The attack on footballers came after a closer inspection of the government’s proposed 80% payment for worker’s wages turned out to be an 80% underwriting of high interest business loans for companies, merely with recommendations to spend the loan capital on paying the wages of workers.
Financial expert, Tom Bodinar explained, “by underwriting these loans, the government don’t actually need to pay anything but still get to word it as if they are. If a business defaults, it will most likely do so after the crisis is over when the emergency underwriting covenants time out.”
“What we’re seeing, unfortunately, is banks imposing massive interest rates in the hope that companies will default during the crisis, ensuring public funds pay the debt instead of all that messy asset stripping.”
“This is very very evil, so it’s in the government’s interests to shift the focus to footballers and members of the public who ignore the lock-down.”

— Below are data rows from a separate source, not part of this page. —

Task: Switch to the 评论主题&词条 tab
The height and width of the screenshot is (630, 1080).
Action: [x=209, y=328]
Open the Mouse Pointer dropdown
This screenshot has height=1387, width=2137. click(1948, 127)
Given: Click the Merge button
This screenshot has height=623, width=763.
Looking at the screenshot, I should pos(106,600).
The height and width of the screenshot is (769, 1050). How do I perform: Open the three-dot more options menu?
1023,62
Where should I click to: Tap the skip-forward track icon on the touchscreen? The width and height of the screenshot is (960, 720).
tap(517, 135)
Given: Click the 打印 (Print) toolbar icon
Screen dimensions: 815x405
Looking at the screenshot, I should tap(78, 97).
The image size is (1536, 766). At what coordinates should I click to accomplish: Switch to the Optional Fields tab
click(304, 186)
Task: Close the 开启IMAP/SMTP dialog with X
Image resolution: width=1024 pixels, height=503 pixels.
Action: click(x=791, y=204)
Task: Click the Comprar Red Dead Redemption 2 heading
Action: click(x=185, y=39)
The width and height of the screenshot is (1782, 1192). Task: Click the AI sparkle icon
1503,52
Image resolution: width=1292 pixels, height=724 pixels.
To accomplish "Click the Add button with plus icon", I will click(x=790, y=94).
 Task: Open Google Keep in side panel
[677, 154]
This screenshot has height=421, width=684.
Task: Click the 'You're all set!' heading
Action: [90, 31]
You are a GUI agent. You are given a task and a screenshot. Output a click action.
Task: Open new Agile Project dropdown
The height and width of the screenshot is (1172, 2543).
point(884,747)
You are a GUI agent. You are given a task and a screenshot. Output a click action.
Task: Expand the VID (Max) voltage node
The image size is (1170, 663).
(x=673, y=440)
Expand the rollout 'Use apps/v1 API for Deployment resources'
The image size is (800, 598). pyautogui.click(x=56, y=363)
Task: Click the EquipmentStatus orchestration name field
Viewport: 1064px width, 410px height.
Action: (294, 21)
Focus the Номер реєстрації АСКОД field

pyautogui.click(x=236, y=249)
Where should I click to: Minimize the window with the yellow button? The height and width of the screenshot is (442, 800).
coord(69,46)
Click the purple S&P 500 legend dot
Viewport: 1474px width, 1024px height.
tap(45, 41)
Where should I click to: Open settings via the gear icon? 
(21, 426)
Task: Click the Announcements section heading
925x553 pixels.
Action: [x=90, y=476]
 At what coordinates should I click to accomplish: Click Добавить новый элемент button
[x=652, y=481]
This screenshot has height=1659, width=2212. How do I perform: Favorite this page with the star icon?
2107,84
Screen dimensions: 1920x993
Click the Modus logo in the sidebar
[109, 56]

Bodinar went on, “it’s the same with this headline grabber about wiping out billions in NHS debt. This money isn’t owed by the NHS, it’s owed by the government. They’re essentially ripping up a bunch of big money IOUs they’ve written to themselves.”
“None of this is real money in any sense of the word, just moving numbers around on a page. If you want to see where the real money isn’t, it isn’t paying for adequate PPE or a much needed rise in nurse’s wages. But you won’t hear Hancock talk about that in his daily ego-trip to the nation.”